# Hi all you wood workers,



## theultimatestairjig (Apr 9, 2012)

Thought I would stop by and tell you about my stair jig invention. I love to talk about it. The tool is pretty awesome.


----------



## bobj3 (Jan 17, 2006)

HI

Please do I would love to hear about and see a picture of it..

==



theultimatestairjig said:


> Thought I would stop by and tell you about my stair jig invention. I love to talk about it. The tool is pretty awesome.


----------



## papawd (Jan 5, 2011)

Welcome


----------



## Phil P (Jul 25, 2010)

theultimatestairjig said:


> Thought I would stop by and tell you about my stair jig invention. I love to talk about it. The tool is pretty awesome.


If you intend to sell it it will need to be - there are already a number of well designed, durable, easy-to use designs out there in use by professional woodworkers. What's so special about yours?

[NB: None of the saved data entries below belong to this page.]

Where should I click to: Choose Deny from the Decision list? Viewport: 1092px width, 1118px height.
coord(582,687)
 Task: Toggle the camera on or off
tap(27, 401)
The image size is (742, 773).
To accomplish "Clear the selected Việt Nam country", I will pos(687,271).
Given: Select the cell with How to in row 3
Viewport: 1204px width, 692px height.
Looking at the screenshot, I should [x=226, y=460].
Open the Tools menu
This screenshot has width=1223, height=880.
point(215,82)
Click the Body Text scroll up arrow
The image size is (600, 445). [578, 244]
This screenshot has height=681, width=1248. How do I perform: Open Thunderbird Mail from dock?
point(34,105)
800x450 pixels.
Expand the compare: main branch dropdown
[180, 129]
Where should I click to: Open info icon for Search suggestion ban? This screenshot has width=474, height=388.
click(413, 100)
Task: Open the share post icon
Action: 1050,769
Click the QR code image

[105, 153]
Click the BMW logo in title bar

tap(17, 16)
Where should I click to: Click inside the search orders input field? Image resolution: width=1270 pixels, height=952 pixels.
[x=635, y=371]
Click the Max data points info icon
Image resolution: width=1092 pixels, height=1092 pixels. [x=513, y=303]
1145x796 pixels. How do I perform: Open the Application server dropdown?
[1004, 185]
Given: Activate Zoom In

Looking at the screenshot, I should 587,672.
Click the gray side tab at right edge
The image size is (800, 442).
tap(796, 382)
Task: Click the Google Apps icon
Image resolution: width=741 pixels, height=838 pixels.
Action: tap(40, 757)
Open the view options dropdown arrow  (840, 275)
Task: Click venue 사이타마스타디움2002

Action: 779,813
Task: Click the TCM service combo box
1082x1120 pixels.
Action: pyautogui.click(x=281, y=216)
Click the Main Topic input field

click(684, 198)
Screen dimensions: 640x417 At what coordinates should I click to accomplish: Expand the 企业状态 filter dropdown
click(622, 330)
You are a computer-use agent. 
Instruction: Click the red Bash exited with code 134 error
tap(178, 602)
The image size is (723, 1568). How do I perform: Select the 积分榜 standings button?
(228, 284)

If your product is this one could you explain why it is so expensive?

Regards

Phil


----------



## Mike (Nov 22, 2004)

The jig looks very much like an aluminum copy of Bob Rosendahls stair jig to me.


----------



## theultimatestairjig (Apr 9, 2012)

This one is easy to use and accurate. No nee to eyeball and guess. By the way we have lowered the price, check theultimatestairjig out


----------



## Phil P (Jul 25, 2010)

"Easy to use and accurate" sums up about 70% of the jigs I've ever used. Still don't see a killer feature there

Regards

Phil


----------